*What the task asks*:
Can you reproduce all of the records below word for word, keeping every line unchanged?

Part of a data file:

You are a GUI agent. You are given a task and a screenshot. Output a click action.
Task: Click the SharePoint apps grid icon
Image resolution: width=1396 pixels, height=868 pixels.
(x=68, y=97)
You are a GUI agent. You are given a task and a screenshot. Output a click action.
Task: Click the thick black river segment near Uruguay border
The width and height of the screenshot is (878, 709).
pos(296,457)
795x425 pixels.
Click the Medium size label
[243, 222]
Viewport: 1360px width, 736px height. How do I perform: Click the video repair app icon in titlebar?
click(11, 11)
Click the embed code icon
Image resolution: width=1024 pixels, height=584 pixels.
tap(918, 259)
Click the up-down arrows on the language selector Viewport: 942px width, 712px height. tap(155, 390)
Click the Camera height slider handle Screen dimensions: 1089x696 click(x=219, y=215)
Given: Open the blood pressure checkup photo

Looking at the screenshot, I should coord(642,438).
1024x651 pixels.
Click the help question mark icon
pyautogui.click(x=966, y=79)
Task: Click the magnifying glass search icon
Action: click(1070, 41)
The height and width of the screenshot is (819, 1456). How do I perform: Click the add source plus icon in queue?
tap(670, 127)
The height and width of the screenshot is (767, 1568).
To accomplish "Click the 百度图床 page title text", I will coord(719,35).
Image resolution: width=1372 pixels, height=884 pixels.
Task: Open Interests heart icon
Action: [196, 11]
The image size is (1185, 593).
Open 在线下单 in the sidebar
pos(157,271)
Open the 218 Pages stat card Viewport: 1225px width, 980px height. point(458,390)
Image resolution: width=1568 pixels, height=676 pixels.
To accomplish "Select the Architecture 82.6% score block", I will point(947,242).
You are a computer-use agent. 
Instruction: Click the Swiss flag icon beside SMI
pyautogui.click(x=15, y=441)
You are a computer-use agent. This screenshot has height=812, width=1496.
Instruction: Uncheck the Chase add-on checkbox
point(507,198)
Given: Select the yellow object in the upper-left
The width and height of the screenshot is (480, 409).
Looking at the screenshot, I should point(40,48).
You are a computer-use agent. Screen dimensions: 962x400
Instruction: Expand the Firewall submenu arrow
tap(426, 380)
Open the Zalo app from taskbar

*Result of this exercise*:
You are a GUI agent. You are given a task and a screenshot. Output a click action.
Task: Click the SharePoint apps grid icon
Image resolution: width=1396 pixels, height=868 pixels.
(x=68, y=97)
You are a GUI agent. You are given a task and a screenshot. Output a click action.
Task: Click the thick black river segment near Uruguay border
The width and height of the screenshot is (878, 709).
pos(296,457)
795x425 pixels.
Click the Medium size label
[243, 222]
Viewport: 1360px width, 736px height. How do I perform: Click the video repair app icon in titlebar?
click(11, 11)
Click the embed code icon
Image resolution: width=1024 pixels, height=584 pixels.
tap(918, 259)
Click the up-down arrows on the language selector Viewport: 942px width, 712px height. tap(155, 390)
Click the Camera height slider handle Screen dimensions: 1089x696 click(x=219, y=215)
Given: Open the blood pressure checkup photo

Looking at the screenshot, I should coord(642,438).
1024x651 pixels.
Click the help question mark icon
pyautogui.click(x=966, y=79)
Task: Click the magnifying glass search icon
Action: click(1070, 41)
The height and width of the screenshot is (819, 1456). How do I perform: Click the add source plus icon in queue?
tap(670, 127)
The height and width of the screenshot is (767, 1568).
To accomplish "Click the 百度图床 page title text", I will coord(719,35).
Image resolution: width=1372 pixels, height=884 pixels.
Task: Open Interests heart icon
Action: [196, 11]
The image size is (1185, 593).
Open 在线下单 in the sidebar
pos(157,271)
Open the 218 Pages stat card Viewport: 1225px width, 980px height. point(458,390)
Image resolution: width=1568 pixels, height=676 pixels.
To accomplish "Select the Architecture 82.6% score block", I will point(947,242).
You are a computer-use agent. 
Instruction: Click the Swiss flag icon beside SMI
pyautogui.click(x=15, y=441)
You are a computer-use agent. This screenshot has height=812, width=1496.
Instruction: Uncheck the Chase add-on checkbox
point(507,198)
Given: Select the yellow object in the upper-left
The width and height of the screenshot is (480, 409).
Looking at the screenshot, I should point(40,48).
You are a computer-use agent. Screen dimensions: 962x400
Instruction: Expand the Firewall submenu arrow
tap(426, 380)
Open the Zalo app from taskbar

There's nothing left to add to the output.